Benjamin Franklin coined the phrase, "A penny saved is a penny earned." Generations of Americans since have lived by that guiding principle. As children growing up in the 50's and 60's, we were taught religiously to save, save, save.
We saved our summer earnings so that we could buy new clothes for the school year. We saved throughout the fall so that we could buy gifts at Christmas. We saved all winter so that come spring we could buy that spanking new used car. and it worked.

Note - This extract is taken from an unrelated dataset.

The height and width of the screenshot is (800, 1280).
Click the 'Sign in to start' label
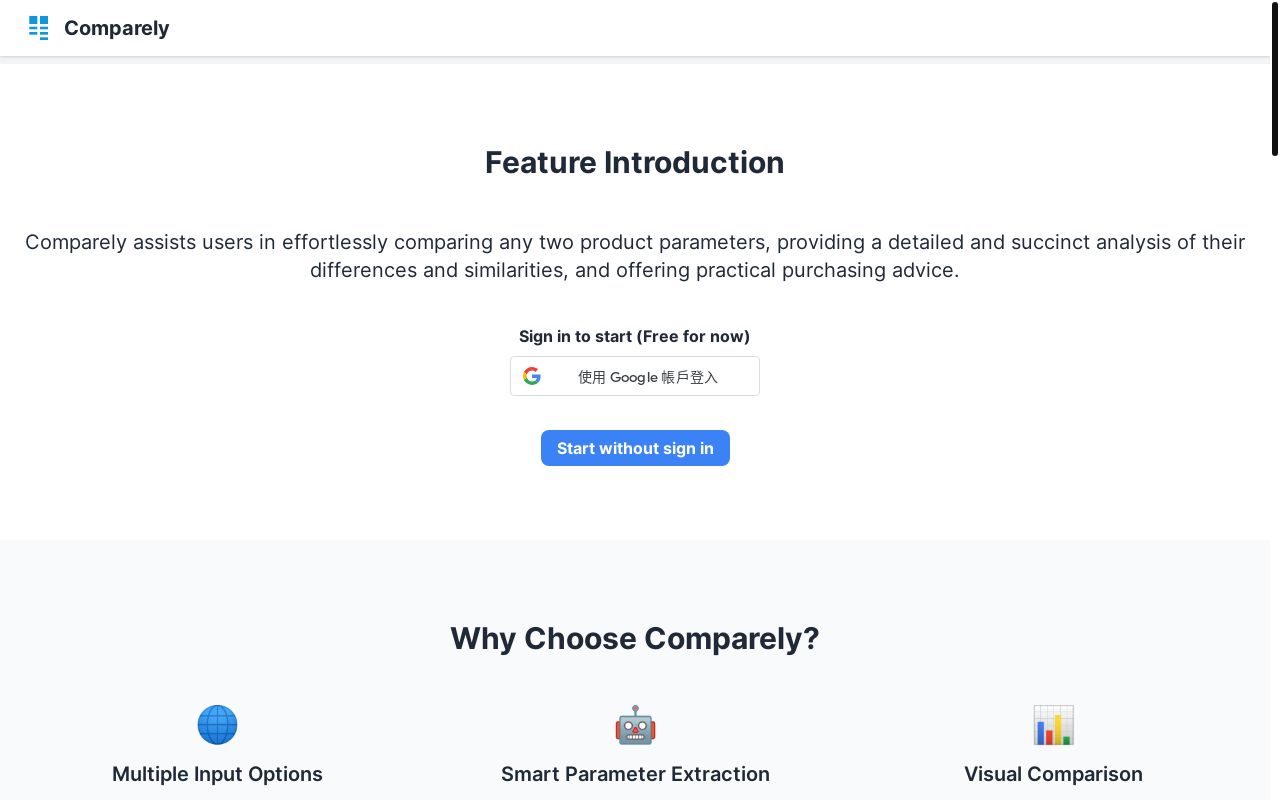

We never went into debt, and we got most of the things we dearly wanted.
Now America has ditched that discipline. "Spend," they say. "Buy, buy, buy." (It's "bye, bye," all right. we are throwing it all out the window).
The other day, CNBC's Kudlow asked Robert Reich, popular economist from the Clinton Administration, "How do we get out of this economic crisis?" Reich replied, "We must get people spending." In the absence of a Ben Franklin, this is what we are stuck with - quasi-gurus who think a penny saved is an unpatriotic penny selfishly sitting.
Isn't it strange that none of these experts ever talk about lowering prices to achieve economic stability? (The U.S. has lost its competitive edge because of the high costs of its goods, not because we don't spend enough money.) We can see for ourselves that much of America's goods are completely over-priced, including the exorbitant wages/per hour paid workers who do less and less each day. (And the less they do, the less they want to do. "Just pay me," they are beginning to say.)
Time to re-configure "Getting ahead." Instead of hiring one man at $25 an hour, hire two at $12.50, or better yet, three at $8.25. That way, an employer can produce three times the product at the same cost, which will allow him to sell his product at a third of the price, which will make for a three-fold increase in the number of people nationally and worldwide who are able to afford his goods.
On its face, this may look like a simple answer to a complex problem. But it could well be an answer made complex by pride to a problem made simply by necessity.
This isn't it a beauty contest, folks. This is life. The prize goes to those communities, and nations, who families survive.